Dr. Sebastian Schneeweiss recently wrote an interesting perspective article in the NEJM
about big data in health care. He writes:
Two key “learning” applications of big health care data that hold the promise of improving patient care are the generation of new knowledge about the effectiveness of treatments and the prediction of outcomes. Both these functions exceed the bounds of most computer applications currently used in health care, which tend to offer physicians such tools as context-sensitive warning messages, reminders, suggestions for economical prescribing, and results of mandated quality-improvement activities.

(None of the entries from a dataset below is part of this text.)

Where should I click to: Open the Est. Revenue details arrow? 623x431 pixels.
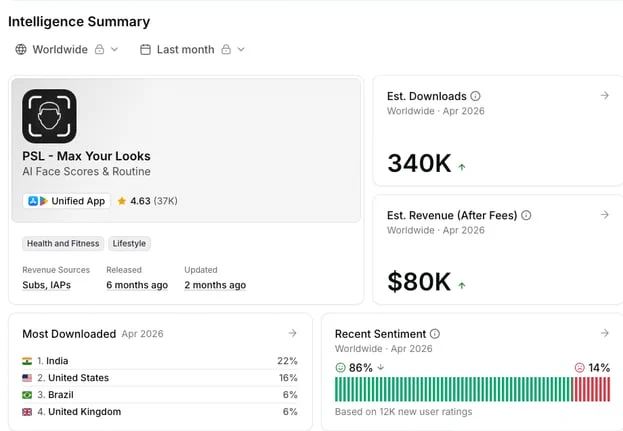(x=604, y=215)
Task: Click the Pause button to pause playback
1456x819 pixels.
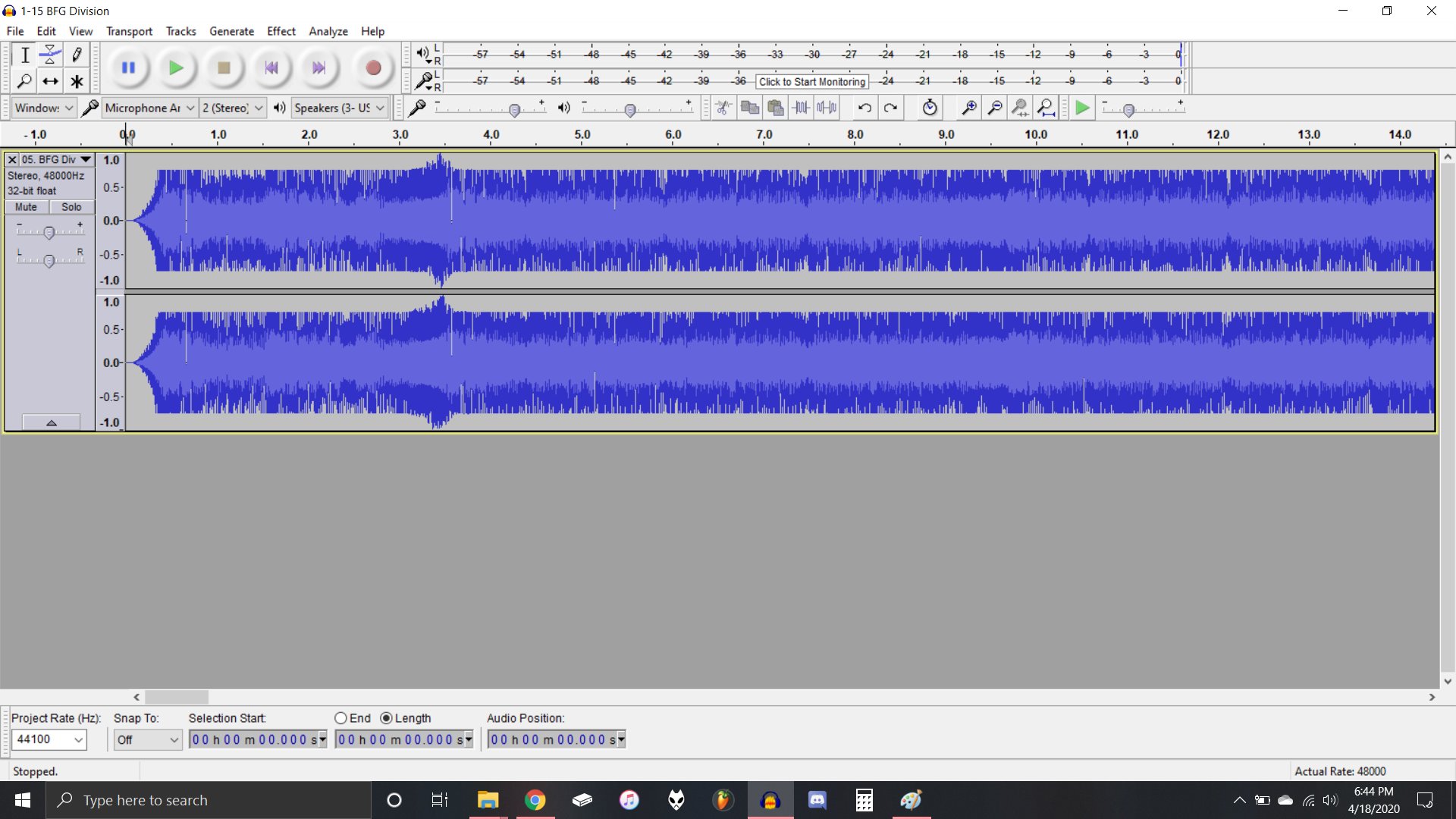Action: pyautogui.click(x=127, y=67)
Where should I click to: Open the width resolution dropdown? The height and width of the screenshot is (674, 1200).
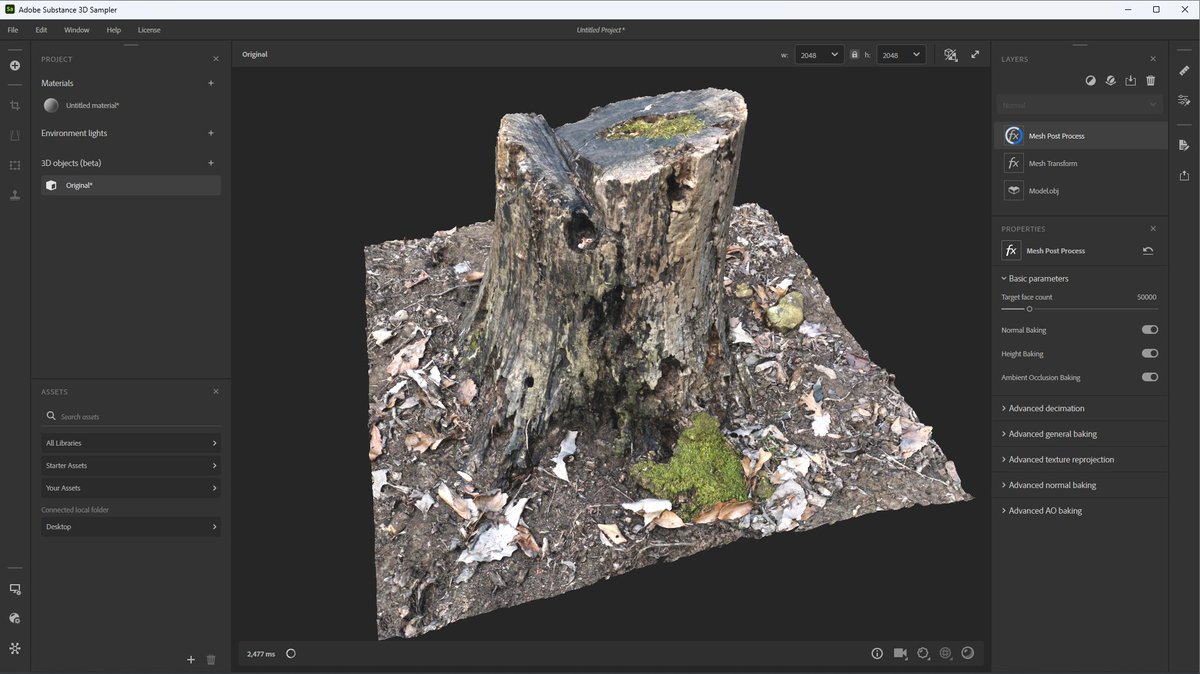[820, 55]
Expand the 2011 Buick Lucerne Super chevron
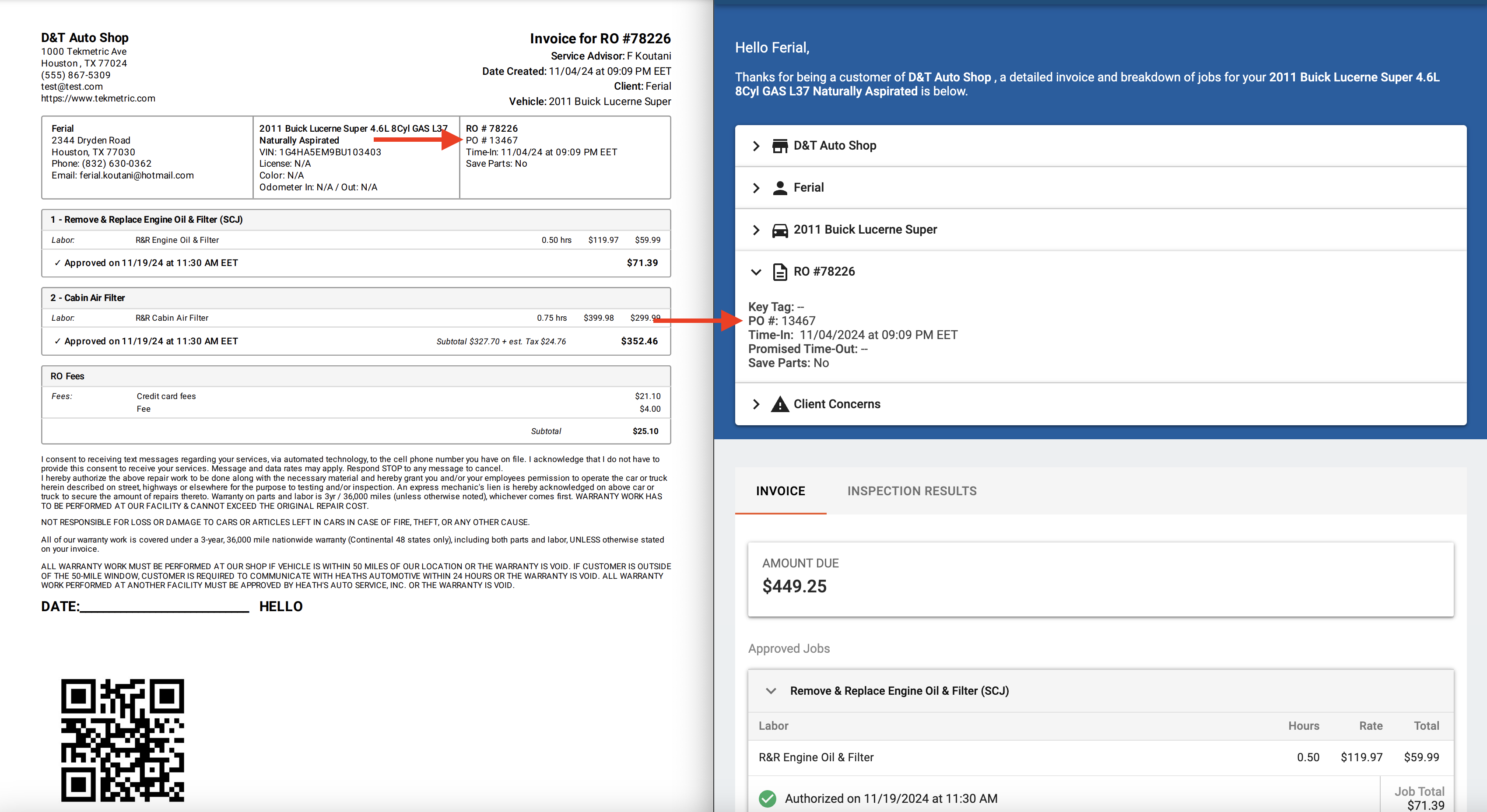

Physicians currently struggle to apply new medical knowledge to their own patients, since most evidence regarding the effectiveness of medical innovations has been generated by studies involving patients who differ from their own and who were treated in highly controlled research environments. But many data that are routinely collected in a health care system can be used to evaluate medical products and interventions and directly influence patient care in the very systems that generated the data.
Given that clinical trials are conducted in an environment that usually doesn't reflect the "real world," clinicians often use that as an excuse to deviate from guideline recommendations. It's actually not an excuse. When you have a patient who has certain comorbid conditions or other factors, you need to make a clinical judgement about how you will treat that individual, and that may require you to deviate from clinical practice guidelines.
Currently, it is very costly and cumbersome to conduct "real-world" research studies. But, as we collect more data about the "effectiveness of treatments and the prediction of outcomes," clinicians will be more empowered than ever before to make better clinical decisions. It won't be an era of "cookbook medicine" that's entirely driven by static algorithms and flowcharts. Instead, treatment decisions will be customized and tailored for each individual based on unique factors, genomic profiles, patient preferences, socioeconomic factors, and much more.